• _What to do_: Each line below with the string "link" should be copied.

[Pixel coordinate grounding data]
****************************************
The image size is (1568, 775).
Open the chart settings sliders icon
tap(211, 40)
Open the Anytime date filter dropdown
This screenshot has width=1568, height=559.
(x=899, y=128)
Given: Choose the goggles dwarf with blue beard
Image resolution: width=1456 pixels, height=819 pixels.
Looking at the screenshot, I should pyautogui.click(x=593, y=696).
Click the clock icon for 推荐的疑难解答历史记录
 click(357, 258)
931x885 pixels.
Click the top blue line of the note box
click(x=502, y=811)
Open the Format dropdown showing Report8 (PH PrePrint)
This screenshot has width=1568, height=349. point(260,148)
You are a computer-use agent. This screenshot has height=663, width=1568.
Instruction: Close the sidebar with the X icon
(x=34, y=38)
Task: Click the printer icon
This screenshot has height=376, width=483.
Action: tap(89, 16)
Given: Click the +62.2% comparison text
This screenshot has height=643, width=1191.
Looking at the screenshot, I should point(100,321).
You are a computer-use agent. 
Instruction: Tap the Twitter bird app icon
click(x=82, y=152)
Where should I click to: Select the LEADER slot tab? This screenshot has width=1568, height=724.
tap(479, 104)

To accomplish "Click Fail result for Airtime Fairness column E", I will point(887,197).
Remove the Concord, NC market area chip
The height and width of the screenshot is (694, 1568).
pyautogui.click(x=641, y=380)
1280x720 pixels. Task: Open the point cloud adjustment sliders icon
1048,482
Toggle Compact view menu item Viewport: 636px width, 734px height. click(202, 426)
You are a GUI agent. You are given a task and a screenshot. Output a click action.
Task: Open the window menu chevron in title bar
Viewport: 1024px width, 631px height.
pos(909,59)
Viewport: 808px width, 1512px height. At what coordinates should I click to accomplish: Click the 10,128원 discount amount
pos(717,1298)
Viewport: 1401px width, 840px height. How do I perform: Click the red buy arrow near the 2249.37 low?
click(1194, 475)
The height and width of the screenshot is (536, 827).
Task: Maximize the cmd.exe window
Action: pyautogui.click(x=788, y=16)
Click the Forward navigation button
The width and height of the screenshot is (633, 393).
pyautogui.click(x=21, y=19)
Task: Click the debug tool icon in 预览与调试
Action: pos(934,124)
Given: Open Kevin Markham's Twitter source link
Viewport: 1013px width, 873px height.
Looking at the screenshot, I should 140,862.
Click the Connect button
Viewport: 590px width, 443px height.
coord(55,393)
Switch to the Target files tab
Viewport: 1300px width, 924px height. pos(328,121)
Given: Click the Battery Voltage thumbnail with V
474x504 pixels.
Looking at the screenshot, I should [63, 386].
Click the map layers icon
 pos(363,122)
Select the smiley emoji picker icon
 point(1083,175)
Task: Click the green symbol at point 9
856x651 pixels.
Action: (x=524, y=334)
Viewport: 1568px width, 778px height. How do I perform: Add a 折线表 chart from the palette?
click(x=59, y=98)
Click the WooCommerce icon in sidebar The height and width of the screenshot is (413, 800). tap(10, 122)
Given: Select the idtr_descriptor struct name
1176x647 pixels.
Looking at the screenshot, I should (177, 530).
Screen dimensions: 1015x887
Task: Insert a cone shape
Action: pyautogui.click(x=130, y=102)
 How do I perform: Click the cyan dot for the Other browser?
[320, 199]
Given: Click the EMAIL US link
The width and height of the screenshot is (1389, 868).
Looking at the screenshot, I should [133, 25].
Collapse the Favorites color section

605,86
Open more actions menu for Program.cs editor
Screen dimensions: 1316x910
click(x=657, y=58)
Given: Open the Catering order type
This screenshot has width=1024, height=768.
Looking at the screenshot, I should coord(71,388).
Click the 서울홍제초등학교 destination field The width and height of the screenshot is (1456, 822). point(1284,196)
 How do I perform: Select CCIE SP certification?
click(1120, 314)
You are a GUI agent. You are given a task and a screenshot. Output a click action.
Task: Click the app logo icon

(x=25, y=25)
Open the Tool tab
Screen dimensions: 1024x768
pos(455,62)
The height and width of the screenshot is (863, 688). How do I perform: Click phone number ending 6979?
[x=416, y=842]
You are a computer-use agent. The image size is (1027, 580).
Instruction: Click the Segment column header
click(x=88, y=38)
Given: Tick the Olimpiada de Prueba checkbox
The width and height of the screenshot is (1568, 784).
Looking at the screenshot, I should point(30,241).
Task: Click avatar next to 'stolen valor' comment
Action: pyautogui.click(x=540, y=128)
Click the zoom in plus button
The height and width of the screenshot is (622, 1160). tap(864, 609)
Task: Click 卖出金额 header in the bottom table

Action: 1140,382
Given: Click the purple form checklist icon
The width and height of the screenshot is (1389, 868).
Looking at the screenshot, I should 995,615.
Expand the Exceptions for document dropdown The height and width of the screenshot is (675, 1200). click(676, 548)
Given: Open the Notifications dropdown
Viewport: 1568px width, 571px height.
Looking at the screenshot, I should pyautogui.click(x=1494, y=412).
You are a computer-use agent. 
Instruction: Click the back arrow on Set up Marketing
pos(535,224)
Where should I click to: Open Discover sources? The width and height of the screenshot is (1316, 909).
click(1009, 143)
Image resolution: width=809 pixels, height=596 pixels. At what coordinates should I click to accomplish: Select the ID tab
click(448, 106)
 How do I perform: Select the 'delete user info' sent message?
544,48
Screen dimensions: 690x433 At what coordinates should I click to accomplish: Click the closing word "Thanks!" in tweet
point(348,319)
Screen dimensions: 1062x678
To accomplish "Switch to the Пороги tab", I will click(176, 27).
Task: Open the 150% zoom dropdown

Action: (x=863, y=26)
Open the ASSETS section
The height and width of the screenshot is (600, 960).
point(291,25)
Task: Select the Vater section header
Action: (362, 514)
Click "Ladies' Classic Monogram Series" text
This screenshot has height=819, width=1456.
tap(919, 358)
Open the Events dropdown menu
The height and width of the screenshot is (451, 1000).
****************************************
• _Result of this task_:
Given: Open Kevin Markham's Twitter source link
Given: Click the EMAIL US link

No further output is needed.